We recently migrated some APIs to Azure Function with Cosmos-DB as database. We use the .net Cosmos SDK for accessing the database.

When searching for all persons who don’t have a ZipCode provided we would write it as such:

public record Person(string Id, string Firstname, string Lastname, int? ZipCode, ...);

var iterator = container.GetItemLinqQueryable<Person>()
	.Where(p => p.ZipCode == null)
	.ToFeedIterator();
...

The result set was suprising as we were expecting to see a lot more records that clearly do not have a ZipCode. It took some time and digging until I found the reason for this. By default all properties with NULL-values in Cosmos-DB are omitted when storing a document. So in our example a Person without the ZipCode would not be saved as:

{
	Id = "1",
	Firstmame = "Michael",
	Lastnme = "Knight",
	ZipCode = null
}

but instead as:

{
	Id = "1",
	Firstmame = "Michael",
	Lastnme = "Knight"
}

this is done to save on disc space, traffic and also aligns way better to the document database philosophy. One can force Azure Cosmos to save properties with NULL-values but to me this is a waste of resources and note really adhering to document DB standards.

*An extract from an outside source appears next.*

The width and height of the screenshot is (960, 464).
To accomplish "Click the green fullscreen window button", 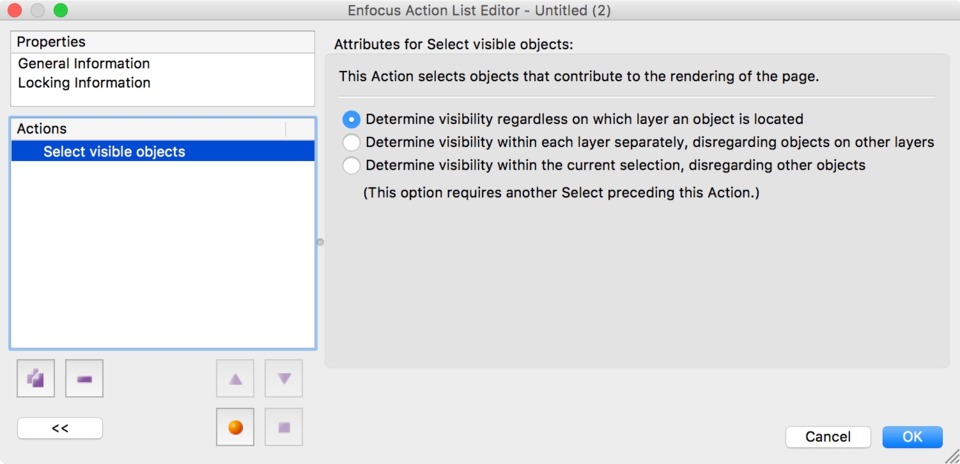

When querying data Cosmos-DB SQL makes a clear distinction between a NULL property (first JSON) and an undefined property (second JSON). Unfortunately this distinction is carried over into the .net Cosmos SDK. In order to get all Persons without a ZipCode one has to make use of the extension Method IsDefined() as shown here:


var iterator = container.GetItemLinqQueryable<Person>()
	.Where(p => p.ZipCode == null && p.ZipCode.IsDefined() == false )
	.ToFeedIterator();

In theory the NULL-check could be ommitted, if one is sure that null properties are always left out by all writers to the database. But one cannot be sure, so I would have checks for both always.

Personally, I think that making this distinction in .net code is a design flaw, as this IsDefined()-Method is not known by the majority of .net-Developers that switch over from SQL Server (Entity Framework Core). A good API should not surprise users and this one clearly does.

There is a GitHub-Issue that is stil open, discussing the issue. Proposed solutions would be a parameter like treatUndefinedAsNull or an analyzer that warns about this behavior.

PS: I usually blog for myself (mostly, I guess, don’t have any analytics installed) and in German, but this topic might be of interest to a broader audience, thus I wrote it in English. Hope it finds its readers :)